Hours of jigsawing had allowed me to identify one oval defect behind Ferris’s right ear, near the junction of the parietal, occipital, and temporal sutures.

Within Ferris’s reach? A stretch, but you betcha.

Another problem. The hole was beveled on both its endocranial and ectocranial surfaces.

Forget beveling. I was going to have to rely on fracture sequencing.

A skull is designed to house a brain and a very small quantity of fluid. That’s it. No room for guests.

A bullet to the head sets up a series of events, each of which may be present, absent, or appear in combination with any other.

First, a hole is created. As that happens, fractures starburst outward and wrap the skull. The bullet tunnels through the brain, pushing aside gray matter and creating space where space isn’t meant to be. Intracranial pressure rises, concentric heaving fractures develop perpendicular to the fractures radiating from the entrance, and plates of bone lever outward. If heaving and radiating fractures intersect, blam-o! That section of skull shatters.

Another scenario. No shattering, but the bullet says adios on the far side of the skull. Fractures barrel backward from the exit hole and slam into those hotfooting it around from the entrance hole. Energy dissipates along the preexisting entrance fractures, and the exit fractures go no farther.
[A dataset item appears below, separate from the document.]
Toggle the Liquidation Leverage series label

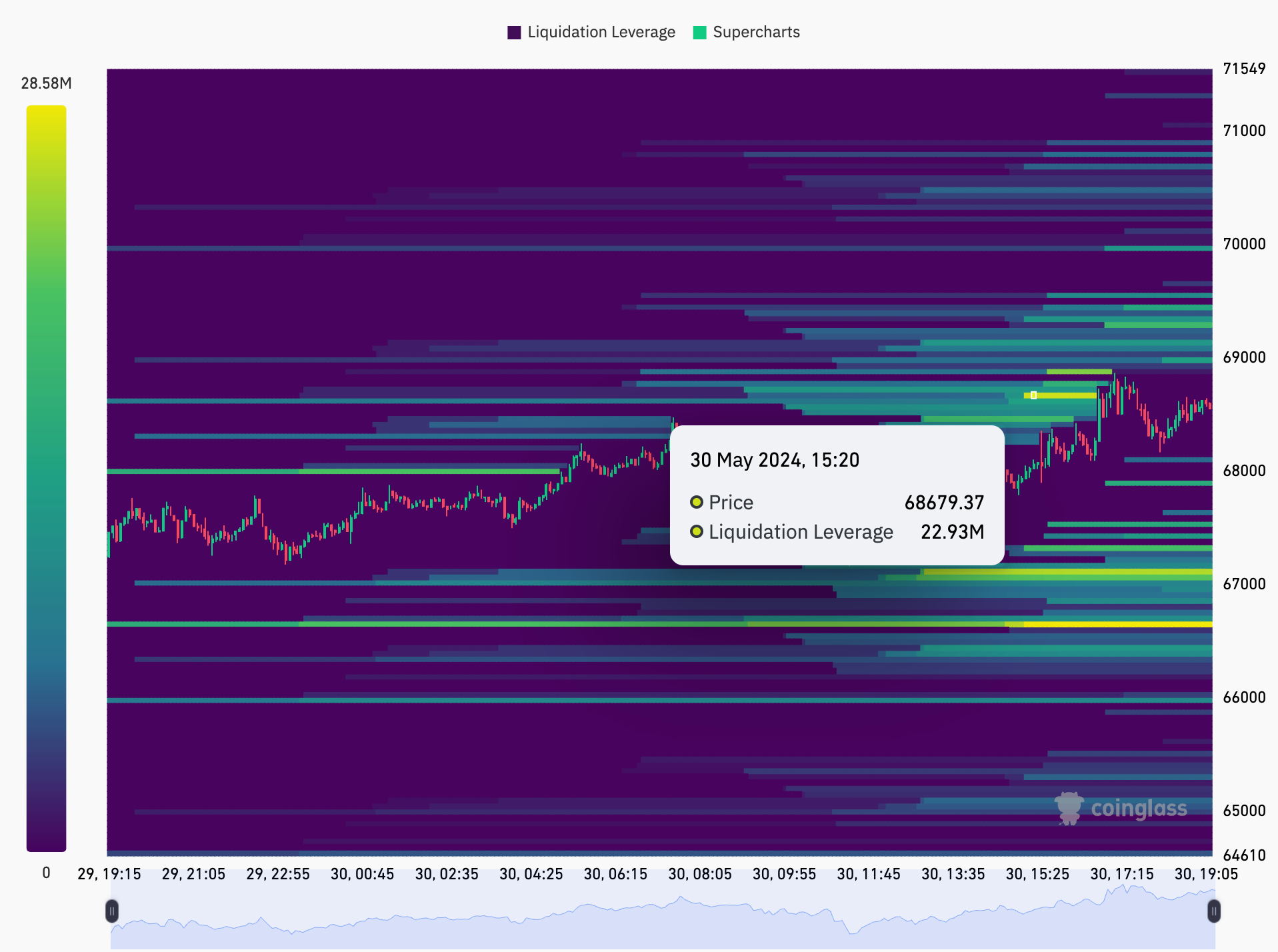[x=601, y=33]
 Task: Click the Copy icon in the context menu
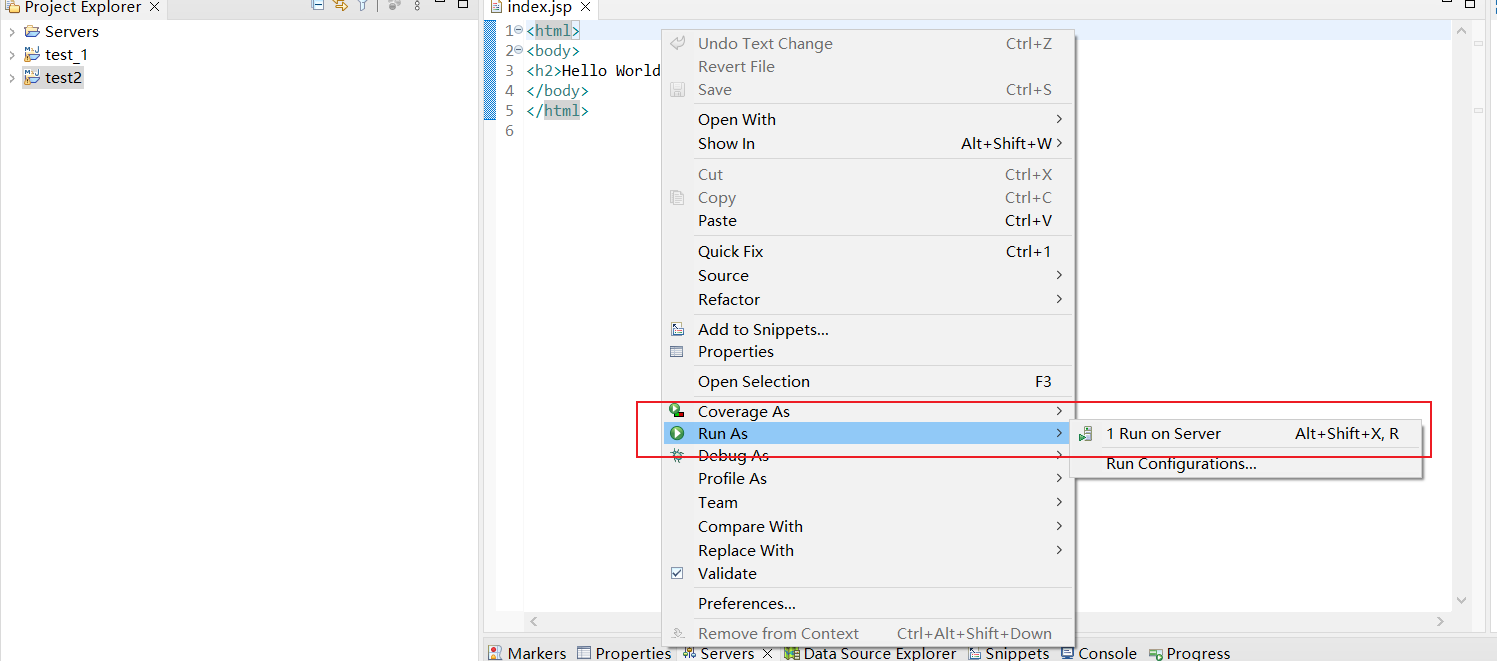point(677,197)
Think of it this way. A bullet to the brain imparts energy. That trapped energy has to go somewhere. Like all of us, it looks for the easy out. In a skull that means open sutures or preexisting cracks. Bottom line: fractures created by a bullet’s exit will not cross fractures created by its entrance. Sort it out and you’ve got sequence.

But sorting out the dead ends requires reconstruction.

There was no getting around it. I’d have to put the pieces back together.

That would take time and patience.

And a lot of glue.

I got out my stainless steel bowls, my sand, and my Elmer’s. Pair by pair I joined fragments and held them until the bonding set. Then I placed the mini-reconstructions upright in the sand, positioned so they’d dry without slippage or distortion.

The lab techs’ boom box went silent.

The windows darkened.

A bell sounded, indicating the house phones had rolled to night service.